__What needs to be done__: Please give the older name that the notes on cloud design patterns say was used for the Queuing Chain pattern.

__Reading passage__:
□ □ □
Database Replication Pattern

Create two instances of your database and use its master-slave support to deal with network partitions and server crashes

create a master MySQL instance in one AZ
create a slave MySQL instance in a different AZ
let MySQL replication logic keep the data in sync
using Amazon RDS is probably a better choice
not designed to increase capacity
propagation only occurs from master to slave

Read Replica Pattern

Variation of the Database Replication pattern where the secondary is used for read-only operations

set up the master and slave instances
install MySQL Proxy on the master instance and configure it to route read-only operations to the slave node
HAProxy, MySQL Fabric and Galera are other options
Amazon RDS is probably a better solution

Read Replica Pattern

In-Memory Cache Pattern

Applications avoid hitting the database by caching previous query results

Redis and other key-values stores can be used
Complexity added on the application side
ElastiCache provides Redis API
DynamoDB is a key-value store

Sharding Write Pattern

Improve the Read Replica pattern by sending writes to multiple databases

install MySQL Fabric to handle the details
carefully select a sharding key -- hard to change later
can improve write throughput
may impact read throughput -- data lives in multiple places
Amazon RDS might be a better choice

Sharding Write Pattern

Queuing Chain Pattern

Move work through the system via a series of message queues.

in the old days, we called this SEDA (staged event driven architecture)
use SQS to handle message queuing
incoming message is pulled from queue A, processed and results are published to queue B
pattern is repeated until the final solution is produced
can probably levarage Lambda to for processing pieces

Queuing Chain Pattern

Priority Queue Pattern

Variation of the Queuing Chain pattern where certain queues are considered more important than others and get priority attention

message consumers monitor multiple queues
higher priority queues are always serviced first, lower priority queues when there is no higher priority work
requires 3rd party library to provide priorities to SQS queues
maybe Lambda can work here?
□ □ □
__Data provided__:
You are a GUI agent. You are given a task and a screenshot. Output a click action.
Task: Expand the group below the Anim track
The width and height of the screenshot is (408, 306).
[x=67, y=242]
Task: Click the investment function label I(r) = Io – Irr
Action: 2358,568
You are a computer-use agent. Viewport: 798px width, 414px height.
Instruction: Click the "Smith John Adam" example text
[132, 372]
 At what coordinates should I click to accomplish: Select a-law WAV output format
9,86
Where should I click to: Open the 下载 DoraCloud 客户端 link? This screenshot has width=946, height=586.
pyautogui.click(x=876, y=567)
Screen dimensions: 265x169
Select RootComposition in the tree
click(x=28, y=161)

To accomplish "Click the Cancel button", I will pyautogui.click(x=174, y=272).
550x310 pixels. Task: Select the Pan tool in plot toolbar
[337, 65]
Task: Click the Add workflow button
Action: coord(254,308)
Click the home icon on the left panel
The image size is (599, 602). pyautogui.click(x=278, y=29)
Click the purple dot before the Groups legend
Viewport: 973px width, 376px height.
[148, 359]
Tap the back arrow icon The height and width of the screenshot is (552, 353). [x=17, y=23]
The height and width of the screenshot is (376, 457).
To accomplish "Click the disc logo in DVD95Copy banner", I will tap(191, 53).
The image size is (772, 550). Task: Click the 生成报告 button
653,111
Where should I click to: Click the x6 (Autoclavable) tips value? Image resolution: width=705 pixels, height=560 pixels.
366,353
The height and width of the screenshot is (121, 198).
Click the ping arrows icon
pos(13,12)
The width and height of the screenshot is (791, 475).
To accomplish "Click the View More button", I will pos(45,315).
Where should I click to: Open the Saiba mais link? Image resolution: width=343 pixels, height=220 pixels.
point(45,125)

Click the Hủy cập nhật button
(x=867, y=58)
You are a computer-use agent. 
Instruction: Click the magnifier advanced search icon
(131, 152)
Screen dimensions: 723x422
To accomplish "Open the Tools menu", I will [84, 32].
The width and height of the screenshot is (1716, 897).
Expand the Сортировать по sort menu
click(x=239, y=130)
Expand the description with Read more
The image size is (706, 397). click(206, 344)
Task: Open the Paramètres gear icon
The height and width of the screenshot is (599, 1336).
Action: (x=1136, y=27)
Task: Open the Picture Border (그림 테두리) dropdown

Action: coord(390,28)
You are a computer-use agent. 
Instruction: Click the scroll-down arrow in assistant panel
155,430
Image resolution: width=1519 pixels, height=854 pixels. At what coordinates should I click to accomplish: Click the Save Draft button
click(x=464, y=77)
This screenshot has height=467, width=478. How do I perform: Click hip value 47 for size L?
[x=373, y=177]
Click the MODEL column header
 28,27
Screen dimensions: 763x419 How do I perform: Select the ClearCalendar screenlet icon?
□ □ □
__Right answer__: SEDA (staged event driven architecture)